Dec. 5 (Bloomberg) -- A New York state advisory committee recommended that the Thruway Authority grant a $3.14 billion contract to a Fluor Corp.-led group to design and build a new Tappan Zee Bridge over the Hudson River, according to two people familiar with the selection.
The bid, the lowest of three submitted by almost $1 billion, pegs the cost of the project below the state’s $5.2 billion estimate. The bids were provided by Cuomo during a press briefing in Albany today. He declined to name which construction team was behind the recommended bid. The other teams were headed by Bechtel Group Inc. and Skanska AB.
The project has languished for more than a decade, and Cuomo has made replacing the 56-year-old Tappan Zee a priority. The toll bridge, about 20 miles north of Manhattan, carries 138,000 vehicles each day between Westchester and Rockland counties, 40 percent more than its designers intended.
“This project was pushed, managed and cajoled every step of the way,” Cuomo said. “To get a bridge to this point in a year is a fantastic accomplishment.”

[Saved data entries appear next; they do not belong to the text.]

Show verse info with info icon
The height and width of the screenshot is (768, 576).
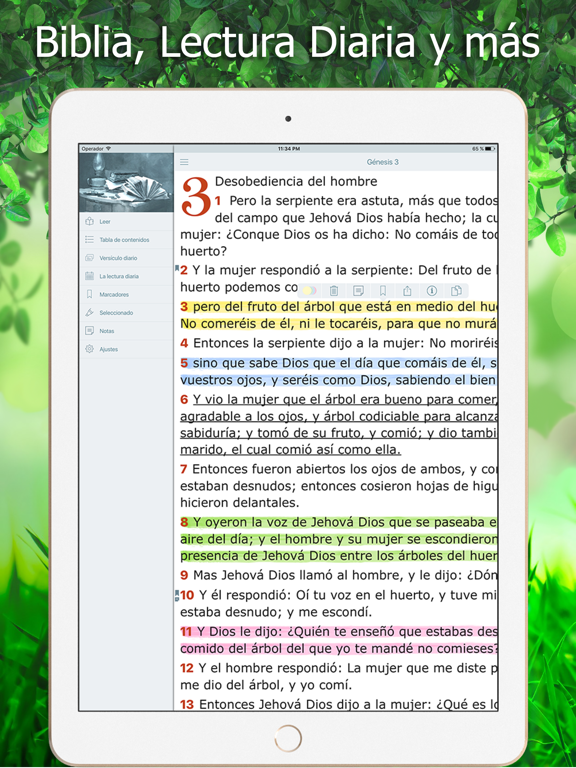click(432, 291)
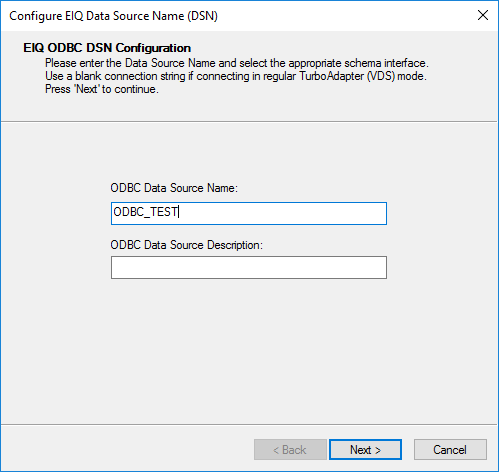This screenshot has width=499, height=472.
Task: Click the 'Use a blank connection string' instruction line
Action: point(236,76)
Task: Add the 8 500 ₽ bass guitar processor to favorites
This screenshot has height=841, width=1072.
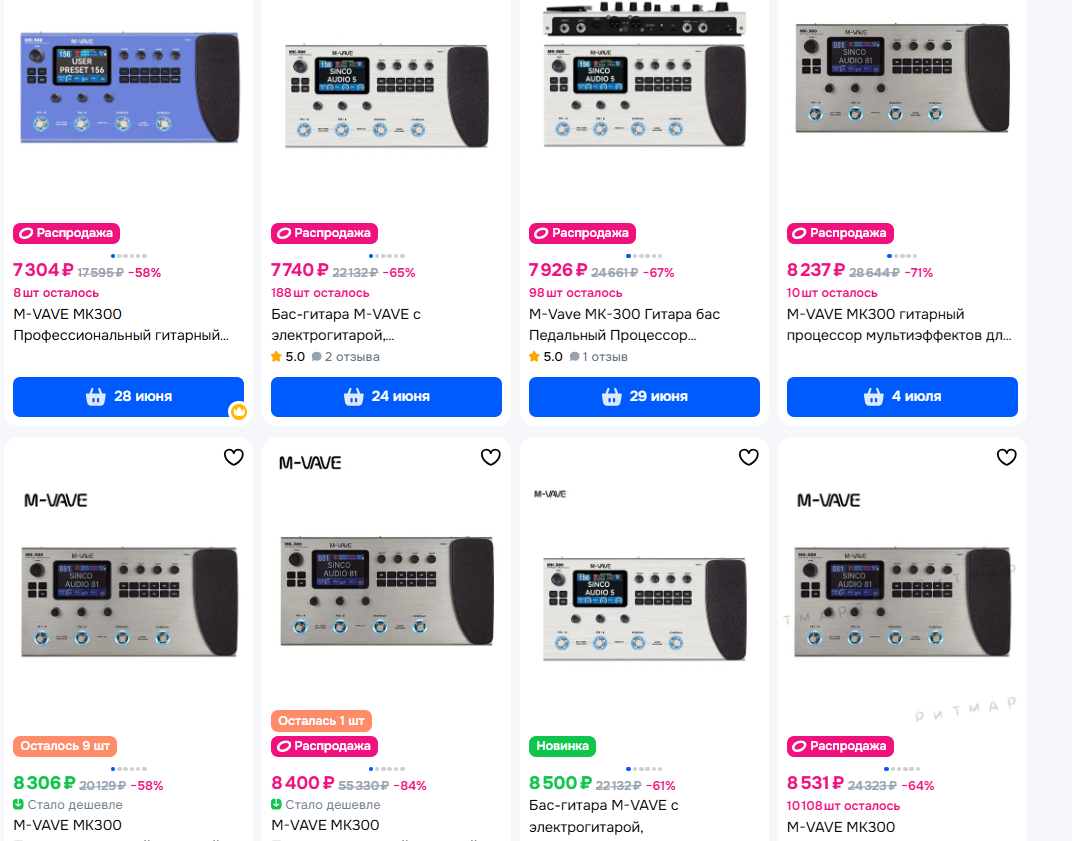Action: pos(749,457)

All three bids came in below the estimate, which is good news for Cuomo, a 54-year-old Democrat. He faced pressure after his administration released projections in August that tolls may almost triple to $14 for cash customers from the current $5 to help pay for the 3.1-mile (5 kilometer) bridge. Commuters with a discount plan would pay $8.40, rather than the current $3.
Keith Stephens, a spokesman for Irving, Texas-based Fluor, declined to comment on the bid. Matt Wing, a Cuomo spokesman, also declined to comment on the recommendation. The people familiar with the selection spoke on the condition of anonymity because the process isn’t complete.
The Thruway Authority’s board will meet Dec. 17 to choose the winning bid, Tom Madison, the authority’s executive director said. The board can choose any of the three, though the committee’s recommendation has “significant bearing on what the ultimate decision of the board will be,” Madison said.
The panel made its choice based on the best value, Madison said. Even before considering the price, the recommended bid was already in the lead based on durability, construction speed and aesthetics, he said.
The lower bids reduce the amount the state can get from a federal Transportation Infrastructure Finance and Innovation Act loan, which can cover 49 percent of a project’s cost. The state applied for the loan in September, requesting $2.9 billion.
The loan would help the Thruway Authority, which owns the Tappan Zee, reduce the amount of toll-backed bonds it would have to issue. Standard & Poor’s and Moody’s Investors Service lowered the authority’s credit outlook to negative in June.
The state wants to structure the loan so that bondholders would have priority for repayment in a default.